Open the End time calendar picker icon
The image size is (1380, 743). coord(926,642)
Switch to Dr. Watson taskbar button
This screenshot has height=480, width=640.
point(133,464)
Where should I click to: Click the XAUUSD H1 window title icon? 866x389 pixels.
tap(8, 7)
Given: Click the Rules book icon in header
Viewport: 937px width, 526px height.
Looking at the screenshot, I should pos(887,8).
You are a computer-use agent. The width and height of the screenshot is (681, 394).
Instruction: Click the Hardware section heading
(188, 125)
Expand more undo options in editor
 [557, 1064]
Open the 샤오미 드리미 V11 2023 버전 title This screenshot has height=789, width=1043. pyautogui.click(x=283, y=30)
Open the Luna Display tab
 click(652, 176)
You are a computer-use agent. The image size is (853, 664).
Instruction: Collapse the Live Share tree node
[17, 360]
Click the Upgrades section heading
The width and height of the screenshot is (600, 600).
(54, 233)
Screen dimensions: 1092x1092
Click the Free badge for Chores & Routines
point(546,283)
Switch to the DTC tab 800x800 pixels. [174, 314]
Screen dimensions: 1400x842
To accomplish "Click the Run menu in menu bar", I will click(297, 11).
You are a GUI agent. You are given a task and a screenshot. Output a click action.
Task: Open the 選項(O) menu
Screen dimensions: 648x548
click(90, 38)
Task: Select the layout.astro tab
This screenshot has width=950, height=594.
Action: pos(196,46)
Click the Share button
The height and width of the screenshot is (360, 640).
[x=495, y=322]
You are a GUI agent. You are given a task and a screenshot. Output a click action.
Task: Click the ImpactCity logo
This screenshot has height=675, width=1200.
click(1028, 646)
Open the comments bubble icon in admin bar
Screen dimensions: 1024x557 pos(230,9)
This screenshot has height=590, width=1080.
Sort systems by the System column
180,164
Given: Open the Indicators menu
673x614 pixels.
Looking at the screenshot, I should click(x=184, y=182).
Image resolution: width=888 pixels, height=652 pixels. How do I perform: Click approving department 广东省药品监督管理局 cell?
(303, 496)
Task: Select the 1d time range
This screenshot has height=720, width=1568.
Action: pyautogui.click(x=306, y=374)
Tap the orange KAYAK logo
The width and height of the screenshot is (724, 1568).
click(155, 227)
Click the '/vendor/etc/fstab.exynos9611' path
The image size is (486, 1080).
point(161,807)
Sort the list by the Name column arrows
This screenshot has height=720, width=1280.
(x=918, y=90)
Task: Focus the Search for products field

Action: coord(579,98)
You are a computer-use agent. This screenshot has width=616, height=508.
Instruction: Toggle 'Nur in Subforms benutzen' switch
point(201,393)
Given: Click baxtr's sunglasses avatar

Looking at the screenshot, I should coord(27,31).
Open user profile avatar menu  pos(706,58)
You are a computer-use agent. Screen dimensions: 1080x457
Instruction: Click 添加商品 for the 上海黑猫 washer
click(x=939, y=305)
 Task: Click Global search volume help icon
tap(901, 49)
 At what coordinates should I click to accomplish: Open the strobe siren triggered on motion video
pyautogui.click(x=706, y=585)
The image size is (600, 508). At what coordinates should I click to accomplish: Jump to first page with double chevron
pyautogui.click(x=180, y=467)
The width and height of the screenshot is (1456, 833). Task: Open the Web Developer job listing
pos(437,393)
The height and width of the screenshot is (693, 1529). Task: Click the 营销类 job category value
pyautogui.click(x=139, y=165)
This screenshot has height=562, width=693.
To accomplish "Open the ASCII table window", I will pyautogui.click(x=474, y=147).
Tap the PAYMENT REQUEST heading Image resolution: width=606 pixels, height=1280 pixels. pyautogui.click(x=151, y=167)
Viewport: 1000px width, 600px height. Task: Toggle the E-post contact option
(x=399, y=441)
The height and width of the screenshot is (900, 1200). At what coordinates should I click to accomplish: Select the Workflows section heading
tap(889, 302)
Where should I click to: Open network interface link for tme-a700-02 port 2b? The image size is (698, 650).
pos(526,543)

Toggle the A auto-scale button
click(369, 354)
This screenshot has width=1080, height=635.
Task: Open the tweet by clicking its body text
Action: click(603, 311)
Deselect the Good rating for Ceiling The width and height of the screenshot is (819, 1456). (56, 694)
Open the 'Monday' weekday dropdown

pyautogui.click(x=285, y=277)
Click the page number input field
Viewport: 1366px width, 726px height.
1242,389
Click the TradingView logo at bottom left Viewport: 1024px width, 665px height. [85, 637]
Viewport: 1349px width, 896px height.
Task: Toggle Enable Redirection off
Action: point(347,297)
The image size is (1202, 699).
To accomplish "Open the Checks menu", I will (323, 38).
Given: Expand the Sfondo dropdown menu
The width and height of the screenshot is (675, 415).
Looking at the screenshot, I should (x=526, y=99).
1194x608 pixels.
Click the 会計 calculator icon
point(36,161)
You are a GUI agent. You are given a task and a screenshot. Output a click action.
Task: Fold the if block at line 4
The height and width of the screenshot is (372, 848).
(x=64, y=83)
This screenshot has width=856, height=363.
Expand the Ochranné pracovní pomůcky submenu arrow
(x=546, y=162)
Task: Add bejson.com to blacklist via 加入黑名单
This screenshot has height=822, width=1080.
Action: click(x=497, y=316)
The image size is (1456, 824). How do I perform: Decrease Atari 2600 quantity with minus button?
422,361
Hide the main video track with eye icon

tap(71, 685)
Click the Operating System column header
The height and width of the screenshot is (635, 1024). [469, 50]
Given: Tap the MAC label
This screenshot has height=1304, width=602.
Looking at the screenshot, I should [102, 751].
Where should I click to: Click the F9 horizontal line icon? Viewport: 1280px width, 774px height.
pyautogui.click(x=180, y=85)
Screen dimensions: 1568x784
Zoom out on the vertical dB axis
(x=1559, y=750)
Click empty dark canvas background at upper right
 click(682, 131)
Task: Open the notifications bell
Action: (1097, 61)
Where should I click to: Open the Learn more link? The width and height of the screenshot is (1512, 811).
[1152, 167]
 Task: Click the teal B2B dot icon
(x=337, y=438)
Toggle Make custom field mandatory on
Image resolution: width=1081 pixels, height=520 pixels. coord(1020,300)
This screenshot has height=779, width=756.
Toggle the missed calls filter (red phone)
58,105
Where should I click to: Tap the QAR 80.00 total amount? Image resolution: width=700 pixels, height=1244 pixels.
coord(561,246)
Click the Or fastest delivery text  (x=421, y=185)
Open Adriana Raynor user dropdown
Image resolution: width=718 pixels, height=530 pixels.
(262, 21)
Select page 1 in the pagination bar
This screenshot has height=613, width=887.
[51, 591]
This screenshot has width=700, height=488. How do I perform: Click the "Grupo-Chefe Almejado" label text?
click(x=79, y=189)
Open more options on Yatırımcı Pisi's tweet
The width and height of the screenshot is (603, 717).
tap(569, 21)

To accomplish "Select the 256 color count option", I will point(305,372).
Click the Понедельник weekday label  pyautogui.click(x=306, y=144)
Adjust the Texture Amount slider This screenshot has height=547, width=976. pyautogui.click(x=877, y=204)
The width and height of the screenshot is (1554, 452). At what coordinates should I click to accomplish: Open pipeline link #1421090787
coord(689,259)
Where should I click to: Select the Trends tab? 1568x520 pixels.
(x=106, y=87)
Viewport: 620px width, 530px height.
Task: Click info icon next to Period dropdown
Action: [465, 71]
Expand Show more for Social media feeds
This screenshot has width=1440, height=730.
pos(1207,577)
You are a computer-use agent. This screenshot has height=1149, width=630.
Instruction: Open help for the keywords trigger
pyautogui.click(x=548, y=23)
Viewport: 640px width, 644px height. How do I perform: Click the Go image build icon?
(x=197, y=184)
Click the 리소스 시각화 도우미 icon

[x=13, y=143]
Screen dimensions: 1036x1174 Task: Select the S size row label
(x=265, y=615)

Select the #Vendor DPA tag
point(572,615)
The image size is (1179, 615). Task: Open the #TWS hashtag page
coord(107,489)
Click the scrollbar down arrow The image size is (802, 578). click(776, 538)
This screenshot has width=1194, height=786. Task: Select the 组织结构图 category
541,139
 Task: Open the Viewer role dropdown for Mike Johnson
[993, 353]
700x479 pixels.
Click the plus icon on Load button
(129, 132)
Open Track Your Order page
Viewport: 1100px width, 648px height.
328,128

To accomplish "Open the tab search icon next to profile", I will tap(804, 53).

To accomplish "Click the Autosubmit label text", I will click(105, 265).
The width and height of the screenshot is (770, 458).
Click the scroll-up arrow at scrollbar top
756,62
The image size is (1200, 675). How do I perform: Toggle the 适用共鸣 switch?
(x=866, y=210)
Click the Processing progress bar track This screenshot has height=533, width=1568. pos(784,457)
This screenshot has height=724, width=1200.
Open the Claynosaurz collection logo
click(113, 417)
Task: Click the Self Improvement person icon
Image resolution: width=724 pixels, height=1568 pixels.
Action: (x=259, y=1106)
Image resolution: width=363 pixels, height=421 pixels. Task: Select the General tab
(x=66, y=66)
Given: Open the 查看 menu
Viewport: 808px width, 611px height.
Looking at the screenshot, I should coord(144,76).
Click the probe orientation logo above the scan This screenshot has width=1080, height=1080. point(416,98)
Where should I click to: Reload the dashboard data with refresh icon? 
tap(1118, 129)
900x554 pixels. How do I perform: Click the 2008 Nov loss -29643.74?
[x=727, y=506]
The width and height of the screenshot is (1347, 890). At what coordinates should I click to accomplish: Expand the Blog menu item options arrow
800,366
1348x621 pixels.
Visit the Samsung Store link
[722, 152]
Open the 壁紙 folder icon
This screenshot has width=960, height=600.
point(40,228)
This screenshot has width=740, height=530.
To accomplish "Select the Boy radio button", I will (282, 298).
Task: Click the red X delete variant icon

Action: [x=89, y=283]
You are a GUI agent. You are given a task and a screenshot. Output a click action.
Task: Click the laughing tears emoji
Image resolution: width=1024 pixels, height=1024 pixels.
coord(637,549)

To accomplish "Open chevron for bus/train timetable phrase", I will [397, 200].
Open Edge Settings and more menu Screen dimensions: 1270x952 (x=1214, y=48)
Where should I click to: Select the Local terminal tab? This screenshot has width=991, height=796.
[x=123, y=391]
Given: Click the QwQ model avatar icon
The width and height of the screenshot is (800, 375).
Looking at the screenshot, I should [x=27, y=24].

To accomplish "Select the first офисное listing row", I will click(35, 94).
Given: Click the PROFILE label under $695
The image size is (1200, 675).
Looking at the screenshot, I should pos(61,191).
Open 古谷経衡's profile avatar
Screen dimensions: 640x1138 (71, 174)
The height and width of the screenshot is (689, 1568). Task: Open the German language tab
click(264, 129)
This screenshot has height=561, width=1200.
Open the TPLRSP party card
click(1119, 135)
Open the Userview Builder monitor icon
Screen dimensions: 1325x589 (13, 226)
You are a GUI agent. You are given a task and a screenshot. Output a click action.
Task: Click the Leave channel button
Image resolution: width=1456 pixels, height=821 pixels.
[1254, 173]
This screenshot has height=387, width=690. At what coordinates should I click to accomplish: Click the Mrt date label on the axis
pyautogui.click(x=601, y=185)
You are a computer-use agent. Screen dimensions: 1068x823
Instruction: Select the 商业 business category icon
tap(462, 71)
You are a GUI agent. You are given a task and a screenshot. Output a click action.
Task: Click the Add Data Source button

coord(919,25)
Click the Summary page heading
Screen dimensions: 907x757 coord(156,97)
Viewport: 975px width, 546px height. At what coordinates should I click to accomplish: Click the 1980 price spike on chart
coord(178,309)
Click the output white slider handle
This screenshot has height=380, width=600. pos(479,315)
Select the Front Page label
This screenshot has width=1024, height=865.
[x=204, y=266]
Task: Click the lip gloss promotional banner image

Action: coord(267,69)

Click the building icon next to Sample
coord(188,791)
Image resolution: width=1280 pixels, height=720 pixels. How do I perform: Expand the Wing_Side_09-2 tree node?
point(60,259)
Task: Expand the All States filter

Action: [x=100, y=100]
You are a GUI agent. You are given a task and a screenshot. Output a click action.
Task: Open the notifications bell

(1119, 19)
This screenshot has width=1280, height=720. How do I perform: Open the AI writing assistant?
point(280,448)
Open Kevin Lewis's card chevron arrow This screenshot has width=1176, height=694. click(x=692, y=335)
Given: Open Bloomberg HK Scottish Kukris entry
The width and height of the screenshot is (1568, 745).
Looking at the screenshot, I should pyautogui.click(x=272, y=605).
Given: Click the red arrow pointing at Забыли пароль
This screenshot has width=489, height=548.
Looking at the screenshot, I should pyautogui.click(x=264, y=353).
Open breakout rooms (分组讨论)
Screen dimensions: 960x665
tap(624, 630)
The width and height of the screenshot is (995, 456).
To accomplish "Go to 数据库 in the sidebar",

■ ■ ■ ■

> _Assignment_: Set down, exactly as they appear above, all lines from the one that has "Screen dimensions: 1568x784" down to the one that has "Select page 1 in the pagination bar", including those two and no others.

> _Written response_:
Screen dimensions: 1568x784
Zoom out on the vertical dB axis
(x=1559, y=750)
Click empty dark canvas background at upper right
 click(682, 131)
Task: Open the notifications bell
Action: (1097, 61)
Where should I click to: Open the Learn more link? The width and height of the screenshot is (1512, 811).
[1152, 167]
 Task: Click the teal B2B dot icon
(x=337, y=438)
Toggle Make custom field mandatory on
Image resolution: width=1081 pixels, height=520 pixels. coord(1020,300)
This screenshot has height=779, width=756.
Toggle the missed calls filter (red phone)
58,105
Where should I click to: Tap the QAR 80.00 total amount? Image resolution: width=700 pixels, height=1244 pixels.
coord(561,246)
Click the Or fastest delivery text  (x=421, y=185)
Open Adriana Raynor user dropdown
Image resolution: width=718 pixels, height=530 pixels.
(262, 21)
Select page 1 in the pagination bar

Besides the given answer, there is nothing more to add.